INSTRUCTIONS TO FOLLOW: Copy the records verbatim, from the line containing "Select CPU in the performance list" through the line containing "click(183, 174)", including both of those lines.
--- DATASET RECORDS ---
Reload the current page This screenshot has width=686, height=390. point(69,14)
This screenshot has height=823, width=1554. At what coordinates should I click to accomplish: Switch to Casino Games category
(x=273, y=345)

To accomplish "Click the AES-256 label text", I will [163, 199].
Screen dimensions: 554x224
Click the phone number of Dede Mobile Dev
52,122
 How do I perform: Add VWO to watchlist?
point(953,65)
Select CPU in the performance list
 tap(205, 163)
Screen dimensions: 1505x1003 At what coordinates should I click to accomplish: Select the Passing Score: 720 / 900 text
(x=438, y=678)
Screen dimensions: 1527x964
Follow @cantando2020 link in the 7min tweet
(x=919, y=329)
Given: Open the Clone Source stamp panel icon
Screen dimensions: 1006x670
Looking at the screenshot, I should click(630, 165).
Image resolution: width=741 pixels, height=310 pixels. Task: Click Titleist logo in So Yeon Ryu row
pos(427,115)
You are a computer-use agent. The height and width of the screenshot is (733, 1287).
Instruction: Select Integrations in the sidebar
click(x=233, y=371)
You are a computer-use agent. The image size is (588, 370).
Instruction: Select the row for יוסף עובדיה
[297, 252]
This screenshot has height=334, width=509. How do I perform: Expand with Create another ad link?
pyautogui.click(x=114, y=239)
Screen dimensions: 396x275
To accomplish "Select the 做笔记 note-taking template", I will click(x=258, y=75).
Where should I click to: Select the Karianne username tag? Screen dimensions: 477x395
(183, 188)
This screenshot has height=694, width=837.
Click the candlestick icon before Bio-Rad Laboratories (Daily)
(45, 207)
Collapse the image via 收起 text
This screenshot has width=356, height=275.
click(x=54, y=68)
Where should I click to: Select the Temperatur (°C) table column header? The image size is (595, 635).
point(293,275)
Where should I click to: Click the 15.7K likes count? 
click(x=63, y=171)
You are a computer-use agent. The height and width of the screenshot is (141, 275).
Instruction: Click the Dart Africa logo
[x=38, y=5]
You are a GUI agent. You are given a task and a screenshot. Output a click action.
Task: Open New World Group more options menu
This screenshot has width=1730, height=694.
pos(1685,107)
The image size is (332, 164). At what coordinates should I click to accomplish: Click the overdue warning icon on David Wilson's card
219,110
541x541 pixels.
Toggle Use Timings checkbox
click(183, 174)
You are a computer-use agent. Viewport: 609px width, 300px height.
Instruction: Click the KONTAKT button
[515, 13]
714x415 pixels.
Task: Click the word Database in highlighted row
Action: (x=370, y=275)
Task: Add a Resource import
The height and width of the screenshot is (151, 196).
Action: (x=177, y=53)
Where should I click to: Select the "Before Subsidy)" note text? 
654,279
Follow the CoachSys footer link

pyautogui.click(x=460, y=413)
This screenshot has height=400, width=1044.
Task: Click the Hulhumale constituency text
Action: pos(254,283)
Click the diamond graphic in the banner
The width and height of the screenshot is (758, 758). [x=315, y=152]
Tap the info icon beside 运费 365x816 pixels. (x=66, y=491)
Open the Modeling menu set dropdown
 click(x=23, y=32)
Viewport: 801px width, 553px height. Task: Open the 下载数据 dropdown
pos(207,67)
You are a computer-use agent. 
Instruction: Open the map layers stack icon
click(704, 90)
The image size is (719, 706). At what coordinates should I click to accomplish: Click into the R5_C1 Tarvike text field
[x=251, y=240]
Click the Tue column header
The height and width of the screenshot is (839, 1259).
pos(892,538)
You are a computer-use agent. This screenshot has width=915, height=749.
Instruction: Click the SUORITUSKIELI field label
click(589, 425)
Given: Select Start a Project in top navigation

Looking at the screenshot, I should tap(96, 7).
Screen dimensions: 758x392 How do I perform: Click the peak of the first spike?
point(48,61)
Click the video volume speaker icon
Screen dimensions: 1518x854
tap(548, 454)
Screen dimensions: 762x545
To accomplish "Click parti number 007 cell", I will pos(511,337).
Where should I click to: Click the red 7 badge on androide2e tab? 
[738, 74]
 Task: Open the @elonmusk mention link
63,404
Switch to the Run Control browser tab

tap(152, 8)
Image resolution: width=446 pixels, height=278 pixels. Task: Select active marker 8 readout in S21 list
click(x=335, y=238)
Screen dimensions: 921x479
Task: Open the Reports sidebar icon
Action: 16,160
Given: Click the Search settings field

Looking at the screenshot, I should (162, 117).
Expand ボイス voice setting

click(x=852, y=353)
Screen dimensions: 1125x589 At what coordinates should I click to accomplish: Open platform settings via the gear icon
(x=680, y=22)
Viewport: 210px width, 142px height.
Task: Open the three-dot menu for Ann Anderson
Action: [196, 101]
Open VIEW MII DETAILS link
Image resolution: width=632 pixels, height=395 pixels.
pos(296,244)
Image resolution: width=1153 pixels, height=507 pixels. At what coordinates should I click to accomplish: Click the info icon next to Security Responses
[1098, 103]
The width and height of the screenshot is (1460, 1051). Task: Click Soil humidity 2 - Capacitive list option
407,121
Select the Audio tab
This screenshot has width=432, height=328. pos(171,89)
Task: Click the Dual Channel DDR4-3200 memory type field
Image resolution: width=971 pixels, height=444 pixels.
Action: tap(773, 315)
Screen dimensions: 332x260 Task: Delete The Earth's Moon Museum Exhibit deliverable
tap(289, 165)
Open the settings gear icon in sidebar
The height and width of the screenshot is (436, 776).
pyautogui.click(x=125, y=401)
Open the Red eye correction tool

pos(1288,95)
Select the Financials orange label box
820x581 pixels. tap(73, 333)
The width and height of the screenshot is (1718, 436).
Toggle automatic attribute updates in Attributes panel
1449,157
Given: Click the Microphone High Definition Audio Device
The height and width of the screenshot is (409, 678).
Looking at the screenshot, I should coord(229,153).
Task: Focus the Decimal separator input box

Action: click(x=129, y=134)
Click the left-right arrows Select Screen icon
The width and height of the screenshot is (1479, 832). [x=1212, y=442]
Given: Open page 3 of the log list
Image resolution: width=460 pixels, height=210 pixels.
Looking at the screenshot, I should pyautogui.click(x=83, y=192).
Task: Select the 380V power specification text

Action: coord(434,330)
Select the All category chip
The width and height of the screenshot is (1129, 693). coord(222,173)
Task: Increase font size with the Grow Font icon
---
SOLUTION BELOW:
Select CPU in the performance list
 tap(205, 163)
Screen dimensions: 1505x1003 At what coordinates should I click to accomplish: Select the Passing Score: 720 / 900 text
(x=438, y=678)
Screen dimensions: 1527x964
Follow @cantando2020 link in the 7min tweet
(x=919, y=329)
Given: Open the Clone Source stamp panel icon
Screen dimensions: 1006x670
Looking at the screenshot, I should click(630, 165).
Image resolution: width=741 pixels, height=310 pixels. Task: Click Titleist logo in So Yeon Ryu row
pos(427,115)
You are a computer-use agent. The height and width of the screenshot is (733, 1287).
Instruction: Select Integrations in the sidebar
click(x=233, y=371)
You are a computer-use agent. The image size is (588, 370).
Instruction: Select the row for יוסף עובדיה
[297, 252]
This screenshot has height=334, width=509. How do I perform: Expand with Create another ad link?
pyautogui.click(x=114, y=239)
Screen dimensions: 396x275
To accomplish "Select the 做笔记 note-taking template", I will click(x=258, y=75).
Where should I click to: Select the Karianne username tag? Screen dimensions: 477x395
(183, 188)
This screenshot has height=694, width=837.
Click the candlestick icon before Bio-Rad Laboratories (Daily)
(45, 207)
Collapse the image via 收起 text
This screenshot has width=356, height=275.
click(x=54, y=68)
Where should I click to: Select the Temperatur (°C) table column header? The image size is (595, 635).
point(293,275)
Where should I click to: Click the 15.7K likes count? 
click(x=63, y=171)
You are a computer-use agent. The height and width of the screenshot is (141, 275).
Instruction: Click the Dart Africa logo
[x=38, y=5]
You are a GUI agent. You are given a task and a screenshot. Output a click action.
Task: Open New World Group more options menu
This screenshot has width=1730, height=694.
pos(1685,107)
The image size is (332, 164). At what coordinates should I click to accomplish: Click the overdue warning icon on David Wilson's card
219,110
541x541 pixels.
Toggle Use Timings checkbox
click(183, 174)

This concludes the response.